__Work to complete__
Continue the summary of the study on soft sandstone overburden movement above deep coal seams in western China, beginning right after its final sentence.

__Excerpt__
* BEGIN *
Overlying strata movement characteristics and water conducting fracture zone height prediction for deep coal mining in arid Western China

Why digging deep for coal affects land and water

In the dry heart of western China, towns and industries depend on scarce underground water that lies above rich coal seams. As mines chase coal deeper underground, engineers worry that the rocks separating coal from precious aquifers may crack, creating hidden pathways for water to drain away or flood tunnels. This study investigates how unusually soft, thick sandstone above deep coal seams in the Ordos Basin bends, flows, and breaks during mining, and what that means for land stability and groundwater security.

A special kind of soft rock above the coal

The coalfields of the Ordos Basin are capped by ultra-thick "weakly cemented" sandstones—rock that looks solid but behaves more like a firm, porous sponge than a rigid beam. Unlike the tough roof rocks above many coal mines around the world, these sandstones have low strength, high porosity, and are easily damaged by stress and water. As mining moves deeper, traditional rules of thumb about how roofs break and how far cracks climb become unreliable. The authors set out to understand how this soft overburden really moves, so that engineers can better predict ground sinking at the surface and the risk of water flowing through newly formed fractures.

Rebuilding the underground in the laboratory

To watch the rocks move in slow motion, the team built a large-scale physical model with carefully mixed sands, gypsum, and other materials chosen to mimic real rock layers at one five-hundredth of their actual size. They simulated longwall mining of individual and then multiple adjacent panels, while high-precision cameras tracked thousands of tiny markers to capture every subtle shift. When a single 300-meter-wide panel was mined, the main roof above it stayed still at first and then suddenly began to sag once the excavation advanced to about 150 meters. By the time the full width was extracted, the model roof had dropped the equivalent of 5.55 meters, and the influence of mining had spread upward into higher rock layers.
* END *
__Recorded information__
* BEGIN *
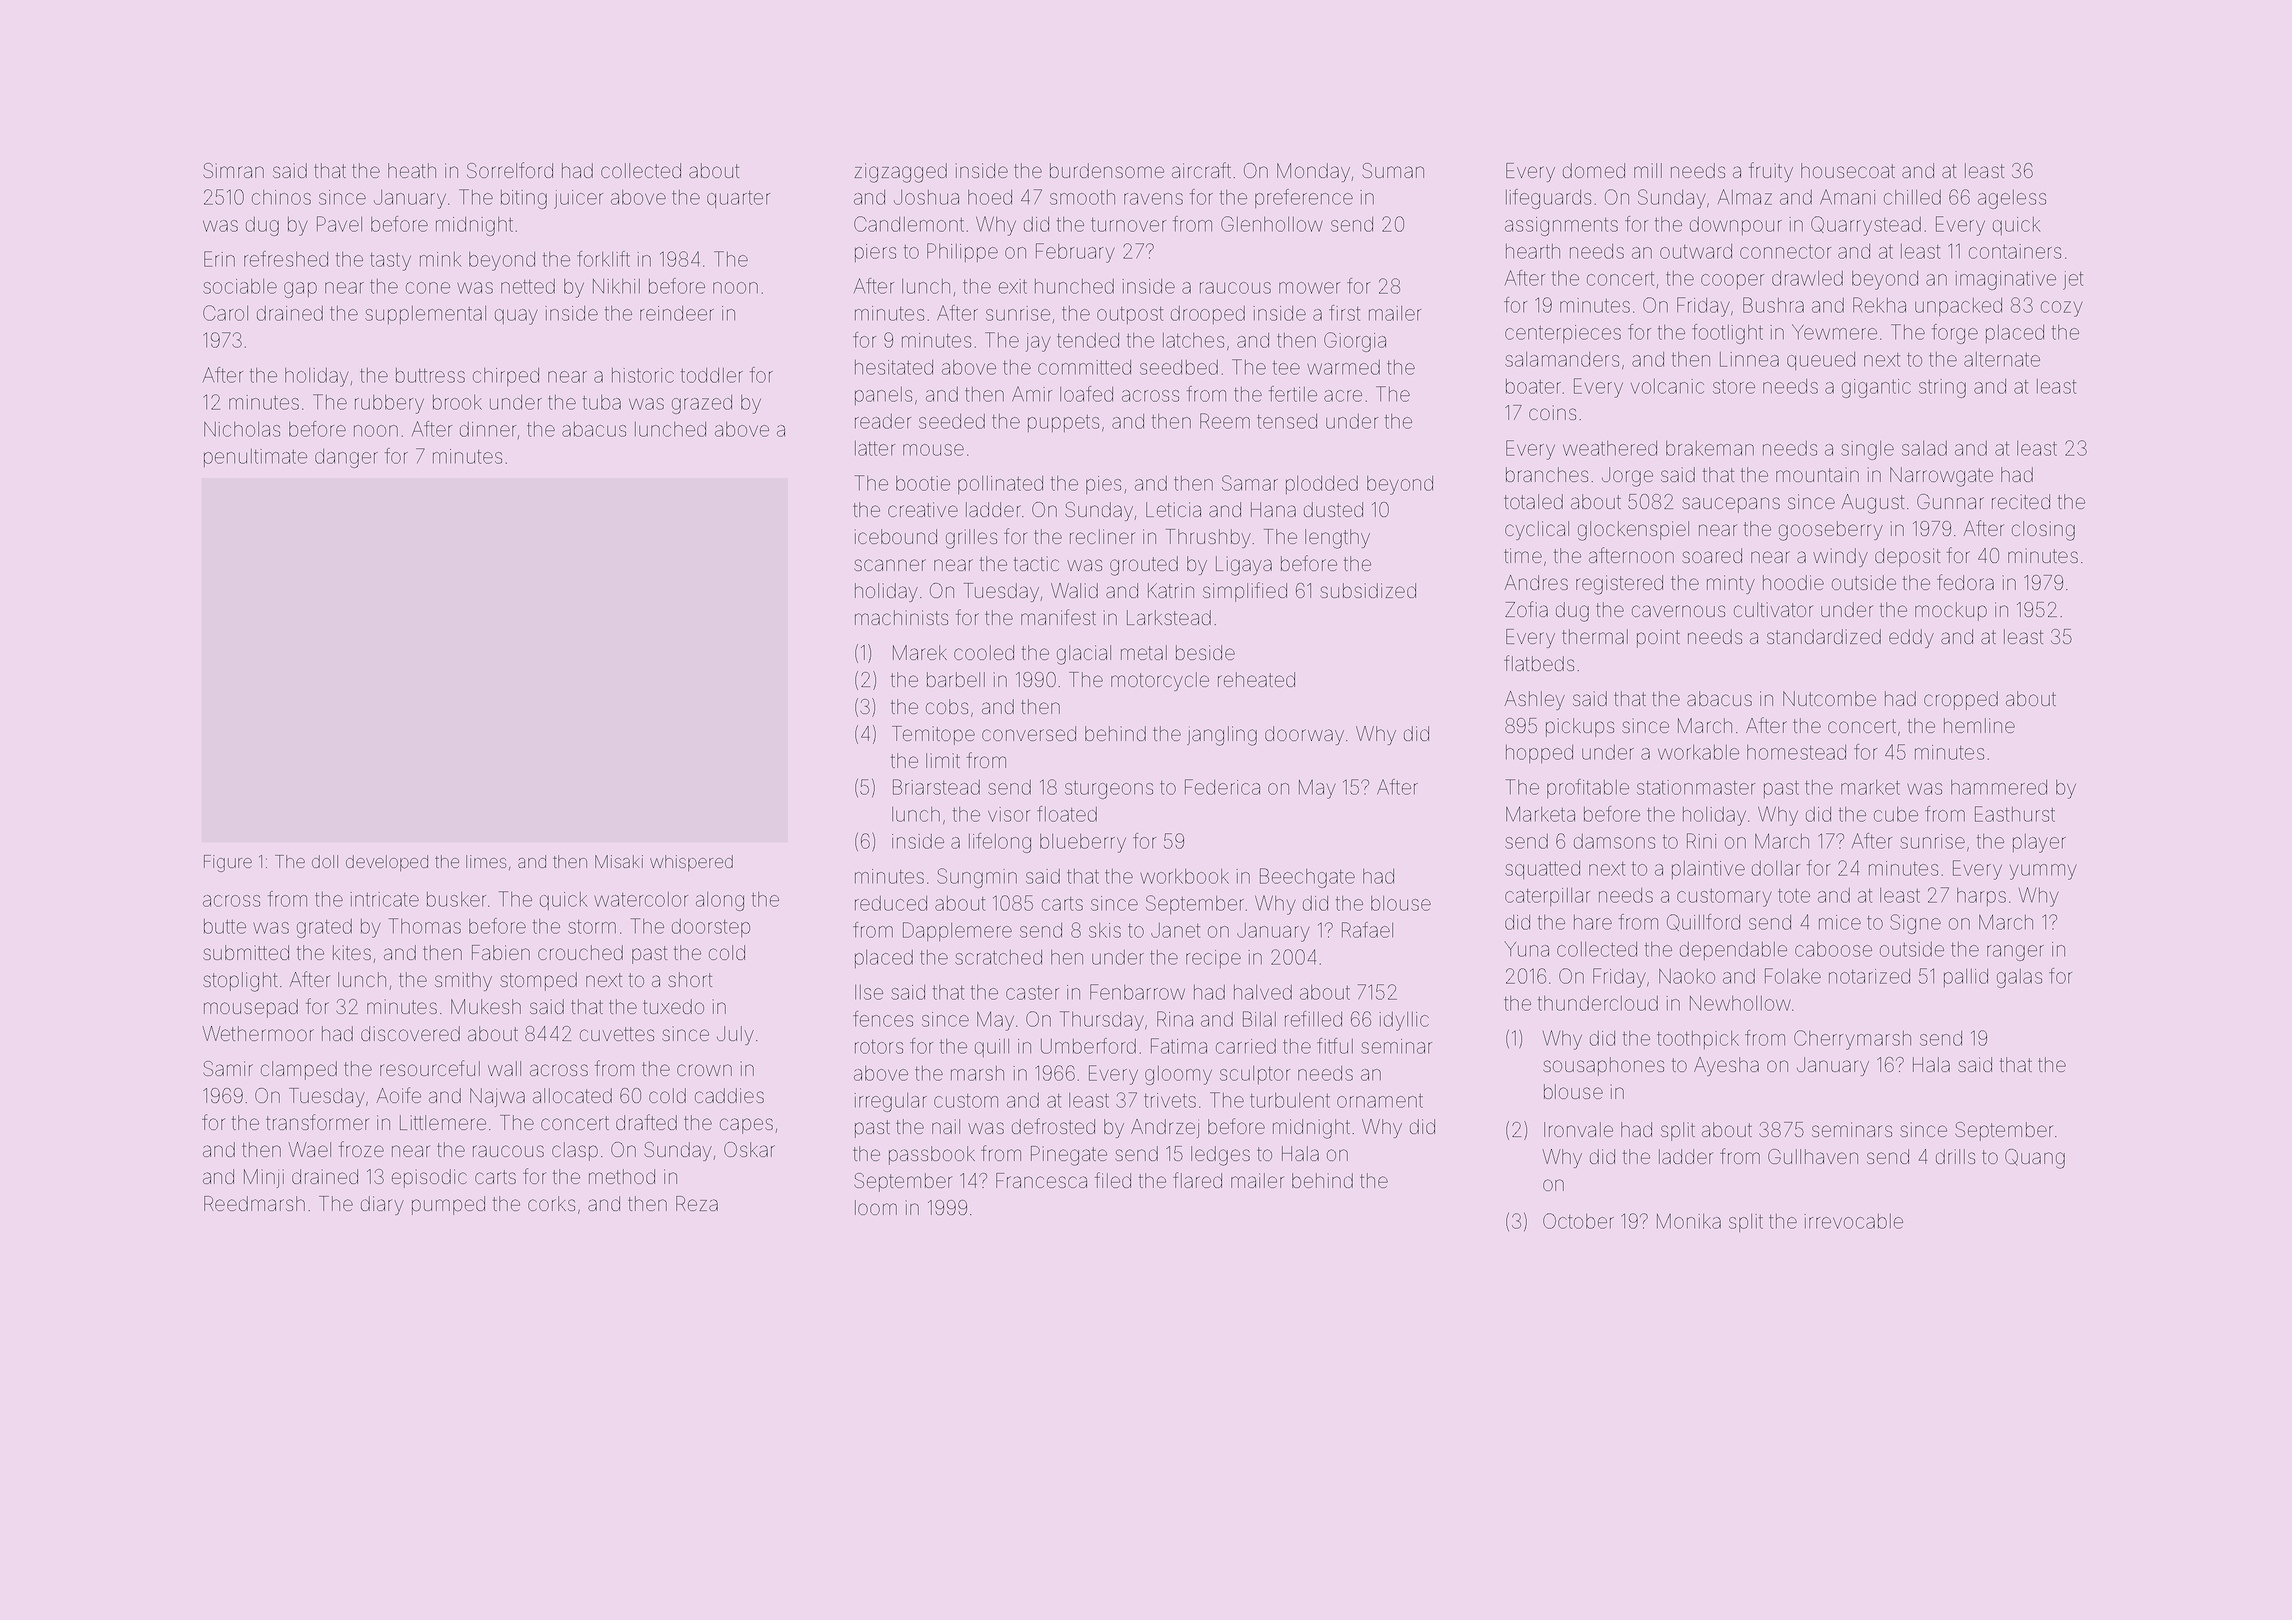  Describe the element at coordinates (1246, 1046) in the page. I see `carried` at that location.
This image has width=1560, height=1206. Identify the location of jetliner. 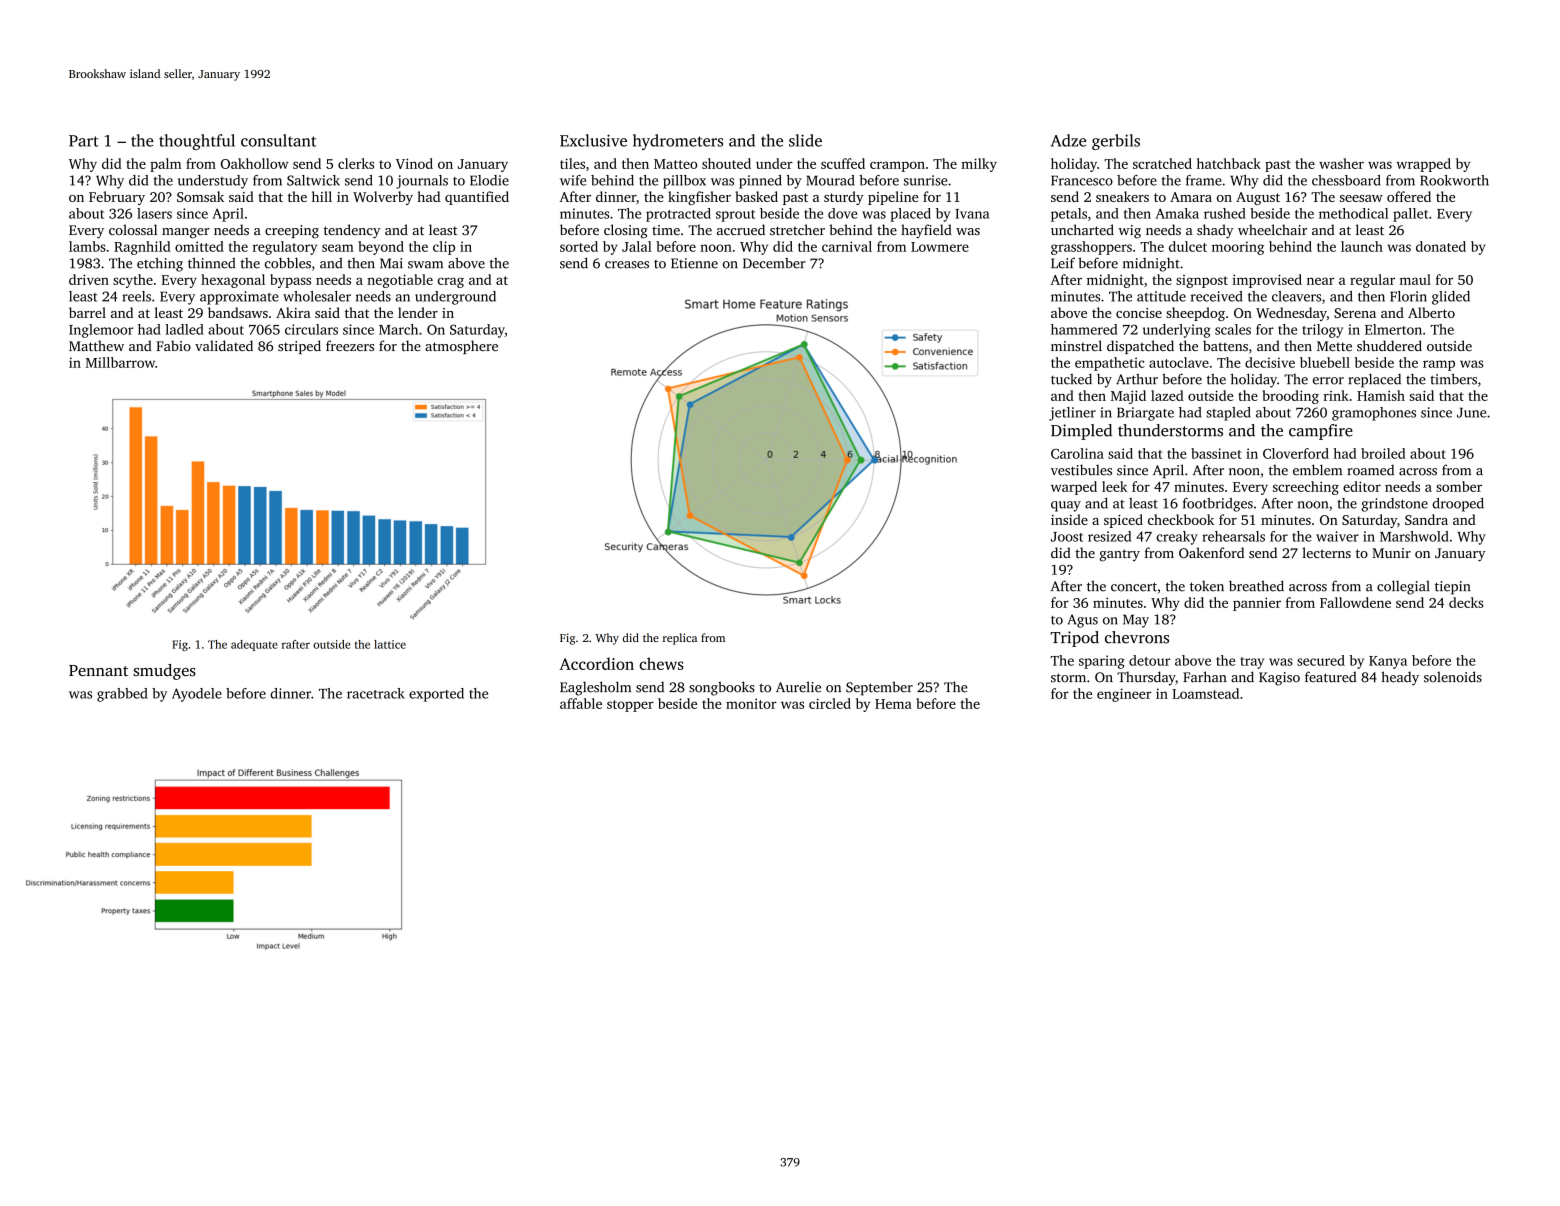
* END *
__Answer for the task__
From brittle breakage to slow bending and flow

As mining continued across several neighboring panels, the behavior of the overlying strata changed in a striking way. Lower, tougher layers near the coal broke into blocks and beams, forming sharp-edged collapse zones. In contrast, the overlying ultra-thick Cretaceous sandstone did not shatter. Instead, it bent smoothly over a wide area and deformed plastically, flowing downward in the middle while rotating on both sides. The displacement field could be divided into a central "subsidence zone" with near-vertical sinking and flanking "rotation zones" where rocks tilted toward or away from the mined-out area. This large, coordinated bending pattern meant that fractures could rise higher than expected without obvious, clean breaks.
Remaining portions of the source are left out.